• Exercise instructions
The entries follow. Copy every line in which "size" appears.

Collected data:
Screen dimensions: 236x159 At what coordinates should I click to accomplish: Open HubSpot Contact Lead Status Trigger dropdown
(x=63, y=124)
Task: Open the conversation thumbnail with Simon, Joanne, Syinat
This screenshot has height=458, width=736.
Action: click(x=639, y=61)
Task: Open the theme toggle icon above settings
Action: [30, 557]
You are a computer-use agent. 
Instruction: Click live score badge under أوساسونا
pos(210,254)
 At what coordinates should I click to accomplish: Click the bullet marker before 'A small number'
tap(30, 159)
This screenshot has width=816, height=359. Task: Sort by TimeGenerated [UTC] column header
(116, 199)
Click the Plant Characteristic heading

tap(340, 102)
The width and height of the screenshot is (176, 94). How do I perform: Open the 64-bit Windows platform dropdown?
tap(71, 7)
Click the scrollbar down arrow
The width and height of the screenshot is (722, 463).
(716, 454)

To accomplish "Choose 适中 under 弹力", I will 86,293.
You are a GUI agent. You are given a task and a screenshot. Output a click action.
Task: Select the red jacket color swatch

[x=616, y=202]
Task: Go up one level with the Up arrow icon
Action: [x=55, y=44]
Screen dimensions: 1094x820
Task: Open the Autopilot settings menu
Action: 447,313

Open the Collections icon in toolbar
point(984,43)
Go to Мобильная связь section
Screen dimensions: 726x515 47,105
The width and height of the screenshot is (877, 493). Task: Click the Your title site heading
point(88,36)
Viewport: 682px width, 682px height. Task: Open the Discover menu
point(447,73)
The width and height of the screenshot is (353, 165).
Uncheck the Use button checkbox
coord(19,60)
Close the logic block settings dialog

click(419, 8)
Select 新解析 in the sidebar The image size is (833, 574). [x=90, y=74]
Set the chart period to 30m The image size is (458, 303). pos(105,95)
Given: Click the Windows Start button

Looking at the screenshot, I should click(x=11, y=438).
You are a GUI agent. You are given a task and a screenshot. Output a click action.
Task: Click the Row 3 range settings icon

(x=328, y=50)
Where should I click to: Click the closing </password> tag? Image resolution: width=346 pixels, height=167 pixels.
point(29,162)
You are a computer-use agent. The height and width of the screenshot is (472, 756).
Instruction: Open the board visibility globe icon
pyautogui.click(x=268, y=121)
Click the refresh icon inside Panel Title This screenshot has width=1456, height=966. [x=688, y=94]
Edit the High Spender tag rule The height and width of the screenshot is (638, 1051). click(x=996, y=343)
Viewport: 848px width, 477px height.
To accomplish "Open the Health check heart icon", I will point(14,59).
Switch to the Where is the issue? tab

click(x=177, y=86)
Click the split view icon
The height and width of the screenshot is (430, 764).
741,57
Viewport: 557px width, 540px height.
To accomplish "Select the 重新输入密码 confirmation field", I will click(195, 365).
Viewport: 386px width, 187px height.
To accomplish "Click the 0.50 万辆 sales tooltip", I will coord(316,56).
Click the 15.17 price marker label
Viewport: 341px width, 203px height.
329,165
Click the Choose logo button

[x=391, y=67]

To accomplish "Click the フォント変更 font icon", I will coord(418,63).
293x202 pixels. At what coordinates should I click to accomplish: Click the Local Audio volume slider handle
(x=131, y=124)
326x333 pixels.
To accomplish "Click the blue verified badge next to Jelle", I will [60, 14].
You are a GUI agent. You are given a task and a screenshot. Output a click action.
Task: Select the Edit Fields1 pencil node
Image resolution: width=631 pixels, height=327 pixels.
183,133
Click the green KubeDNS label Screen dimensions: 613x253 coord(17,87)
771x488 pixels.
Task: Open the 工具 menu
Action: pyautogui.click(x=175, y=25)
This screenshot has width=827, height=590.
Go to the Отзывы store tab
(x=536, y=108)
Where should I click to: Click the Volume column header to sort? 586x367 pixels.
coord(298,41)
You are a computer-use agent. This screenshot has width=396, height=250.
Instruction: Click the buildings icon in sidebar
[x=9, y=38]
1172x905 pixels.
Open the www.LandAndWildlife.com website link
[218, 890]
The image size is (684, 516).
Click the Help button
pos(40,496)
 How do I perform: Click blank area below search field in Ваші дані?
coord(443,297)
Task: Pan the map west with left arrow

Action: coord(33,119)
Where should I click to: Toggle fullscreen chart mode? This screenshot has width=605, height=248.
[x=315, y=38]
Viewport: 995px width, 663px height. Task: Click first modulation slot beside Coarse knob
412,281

• Response area
Select 新解析 in the sidebar The image size is (833, 574). [x=90, y=74]
Set the chart period to 30m The image size is (458, 303). pos(105,95)
The image size is (684, 516).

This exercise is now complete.